Note: This procedure only works for models built using quantization-aware training. If you want to create an embedding extractor for a model created with post-training quantization, then you need to specify the output tensors when you quantize the model (which is not documented here).

Also, this technique does not work for EfficientNet, but you can instead use the EfficientNet tools to create the embedding extractor, or download a pre-compiled version from our Models page.

  1. Identify the feature embedding tensor. A feature embedding tensor is the input tensor for the last fully-connected layer. For the classification model architectures we officially support, the following table lists their feature embedding tensor names, and the feature dimensions.
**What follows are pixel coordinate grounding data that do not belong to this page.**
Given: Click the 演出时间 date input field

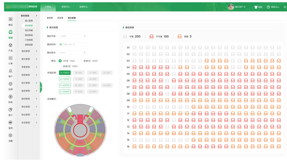Looking at the screenshot, I should (x=72, y=45).
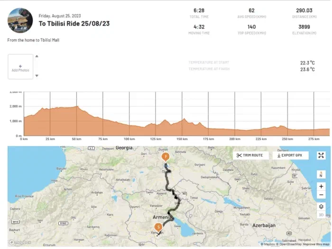
Task: Click the elevation chart peak near 50 km
Action: [76, 107]
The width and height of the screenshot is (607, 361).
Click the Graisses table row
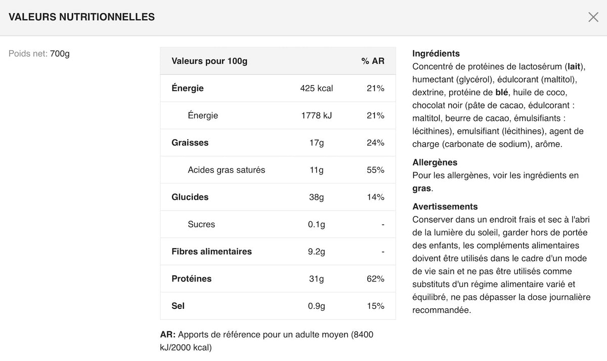(x=278, y=143)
    Model name Feature embedding tensor name Size
    mobilenet_v1_1.0_224_quant MobilenetV1/Logits/AvgPool_1a/AvgPool 1024
    mobilenet_v2_1.0_224_quant MobilenetV2/Logits/AvgPool 1280
    inception_v1_224_quant InceptionV1/Logits/AvgPool_0a_7x7/AvgPool 1024
    inception_v2_224_quant InceptionV2/Logits/AvgPool_1a_7x7/AvgPool 1024
    inception_v3_224_quant InceptionV3/Logits/AvgPool_1a_8x8/AvgPool 2048
    inception_v4_224_quant InceptionV4/Logits/AvgPool_1a/AvgPool 1536

    (You can also find the feature embedding tensor name when you visualize your model or list all the layers of your model using tools such as tflite_convert.)

  2. Cut off the last fully-connected layer from the pre-trained classification model. Because you'll be changing the weights in the last fully-connected layer, your embedding extractor model is just a new version of the existing model but with this last layer removed. So you'll remove this layer using the tflite_convert tool, which converts the TensorFlow frozen graph into the TensorFlow Lite format. You just need to specify the output array that is the input for the last fully-connected layer (the feature embedding tensor).

    For example, the following command extracts the embedding extractor from a MobileNet v1 model, and saves it as a TensorFlow Lite model.

    # Create embedding extractor from MobileNet v1 classification model
    tflite_convert \
    --output_file=mobilenet_v1_embedding_extractor.tflite \
    --graph_def_file=mobilenet_v1_1.0_224_quant_frozen.pb \
    --inference_type=QUANTIZED_UINT8 \
    --mean_values=128 \
    --std_dev_values=128 \
    --input_arrays=input \
  3. Compile the embedding extractor. You now have a version of the embedding extractor that's compiled for a CPU, so you now need to recompile it for the Edge TPU, using the Edge TPU Compiler. (This is no different than compiling a full classification model.)

Now just follow the procedures described in the API summary to perform training, or pass your model to the demo script.